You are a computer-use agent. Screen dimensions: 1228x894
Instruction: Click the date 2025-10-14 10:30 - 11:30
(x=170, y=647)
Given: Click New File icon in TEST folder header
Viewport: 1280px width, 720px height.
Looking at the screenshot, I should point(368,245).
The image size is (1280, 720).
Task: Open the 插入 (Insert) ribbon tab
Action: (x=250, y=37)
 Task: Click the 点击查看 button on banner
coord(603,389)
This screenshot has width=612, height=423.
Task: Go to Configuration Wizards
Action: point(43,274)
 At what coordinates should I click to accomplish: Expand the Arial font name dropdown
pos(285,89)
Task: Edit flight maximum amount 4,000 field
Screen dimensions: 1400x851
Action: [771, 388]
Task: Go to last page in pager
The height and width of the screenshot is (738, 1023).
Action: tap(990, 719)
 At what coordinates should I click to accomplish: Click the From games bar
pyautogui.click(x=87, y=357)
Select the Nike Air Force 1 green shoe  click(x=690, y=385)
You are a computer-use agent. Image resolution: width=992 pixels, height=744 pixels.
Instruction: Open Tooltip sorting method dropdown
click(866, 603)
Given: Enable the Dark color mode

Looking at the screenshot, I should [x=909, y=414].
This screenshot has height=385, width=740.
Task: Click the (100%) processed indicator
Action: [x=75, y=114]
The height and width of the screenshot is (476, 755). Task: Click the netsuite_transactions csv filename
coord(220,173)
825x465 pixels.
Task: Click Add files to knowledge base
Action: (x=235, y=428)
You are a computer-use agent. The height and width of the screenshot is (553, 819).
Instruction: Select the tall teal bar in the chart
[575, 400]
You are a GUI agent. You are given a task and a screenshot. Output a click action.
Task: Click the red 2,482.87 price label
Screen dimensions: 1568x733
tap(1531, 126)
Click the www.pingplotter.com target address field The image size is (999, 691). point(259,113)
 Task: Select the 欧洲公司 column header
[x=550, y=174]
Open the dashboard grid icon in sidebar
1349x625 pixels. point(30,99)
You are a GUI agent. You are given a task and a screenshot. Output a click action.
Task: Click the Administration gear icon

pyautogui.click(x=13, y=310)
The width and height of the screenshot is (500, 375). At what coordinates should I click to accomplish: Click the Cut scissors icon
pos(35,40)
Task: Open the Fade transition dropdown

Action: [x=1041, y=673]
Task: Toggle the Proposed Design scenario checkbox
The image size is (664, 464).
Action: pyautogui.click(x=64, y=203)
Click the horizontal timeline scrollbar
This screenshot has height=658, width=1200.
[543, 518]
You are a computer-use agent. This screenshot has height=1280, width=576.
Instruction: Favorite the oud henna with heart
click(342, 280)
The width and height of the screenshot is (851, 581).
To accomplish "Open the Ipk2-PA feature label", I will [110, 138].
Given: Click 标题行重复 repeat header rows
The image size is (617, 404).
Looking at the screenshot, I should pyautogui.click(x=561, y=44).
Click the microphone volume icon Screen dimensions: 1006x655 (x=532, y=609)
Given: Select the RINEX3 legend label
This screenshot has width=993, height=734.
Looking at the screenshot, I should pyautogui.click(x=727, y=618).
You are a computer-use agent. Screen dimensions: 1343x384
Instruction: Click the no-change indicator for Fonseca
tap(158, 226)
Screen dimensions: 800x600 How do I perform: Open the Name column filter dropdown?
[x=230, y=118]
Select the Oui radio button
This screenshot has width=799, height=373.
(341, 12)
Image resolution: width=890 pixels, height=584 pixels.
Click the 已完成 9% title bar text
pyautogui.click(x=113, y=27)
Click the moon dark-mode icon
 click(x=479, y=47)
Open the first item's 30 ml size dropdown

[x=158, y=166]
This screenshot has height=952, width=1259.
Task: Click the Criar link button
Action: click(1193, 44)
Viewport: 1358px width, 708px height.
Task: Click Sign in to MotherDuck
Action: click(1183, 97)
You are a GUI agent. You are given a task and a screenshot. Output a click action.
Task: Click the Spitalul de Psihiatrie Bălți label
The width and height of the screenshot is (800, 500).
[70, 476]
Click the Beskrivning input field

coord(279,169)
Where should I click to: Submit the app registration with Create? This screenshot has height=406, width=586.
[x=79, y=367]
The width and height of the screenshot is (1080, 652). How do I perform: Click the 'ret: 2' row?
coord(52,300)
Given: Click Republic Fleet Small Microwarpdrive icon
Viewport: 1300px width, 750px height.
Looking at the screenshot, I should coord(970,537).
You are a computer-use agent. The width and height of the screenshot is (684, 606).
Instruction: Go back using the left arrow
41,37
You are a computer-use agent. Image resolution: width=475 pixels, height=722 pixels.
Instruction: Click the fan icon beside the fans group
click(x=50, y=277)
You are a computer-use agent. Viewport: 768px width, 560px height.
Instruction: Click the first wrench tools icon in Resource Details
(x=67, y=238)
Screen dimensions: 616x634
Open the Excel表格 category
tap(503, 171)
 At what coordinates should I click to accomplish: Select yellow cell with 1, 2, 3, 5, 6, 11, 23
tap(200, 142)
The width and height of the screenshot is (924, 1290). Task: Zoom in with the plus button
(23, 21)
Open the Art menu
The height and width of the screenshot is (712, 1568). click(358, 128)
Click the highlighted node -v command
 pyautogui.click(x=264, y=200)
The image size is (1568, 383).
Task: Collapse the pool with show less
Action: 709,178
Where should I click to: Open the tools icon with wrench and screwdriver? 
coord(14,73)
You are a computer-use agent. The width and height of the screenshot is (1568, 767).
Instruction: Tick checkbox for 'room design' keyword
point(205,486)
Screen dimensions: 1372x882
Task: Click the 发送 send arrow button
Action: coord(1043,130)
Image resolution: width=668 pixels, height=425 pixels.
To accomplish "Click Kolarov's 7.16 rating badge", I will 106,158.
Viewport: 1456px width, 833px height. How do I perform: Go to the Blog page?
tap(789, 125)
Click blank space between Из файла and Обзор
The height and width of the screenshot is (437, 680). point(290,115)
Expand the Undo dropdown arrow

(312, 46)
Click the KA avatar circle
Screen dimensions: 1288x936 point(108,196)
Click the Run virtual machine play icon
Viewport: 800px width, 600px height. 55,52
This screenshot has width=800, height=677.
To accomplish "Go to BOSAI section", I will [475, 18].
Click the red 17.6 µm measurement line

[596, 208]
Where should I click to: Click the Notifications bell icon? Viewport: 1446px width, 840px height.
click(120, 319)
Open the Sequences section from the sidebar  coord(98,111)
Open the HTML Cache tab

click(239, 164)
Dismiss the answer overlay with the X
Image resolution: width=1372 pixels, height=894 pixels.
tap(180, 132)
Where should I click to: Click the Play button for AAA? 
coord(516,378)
------------
:: Your instructions ::
Go through the records and count every line with the word "computer"; the answer is the number alone.

:: Exercise answer ::
9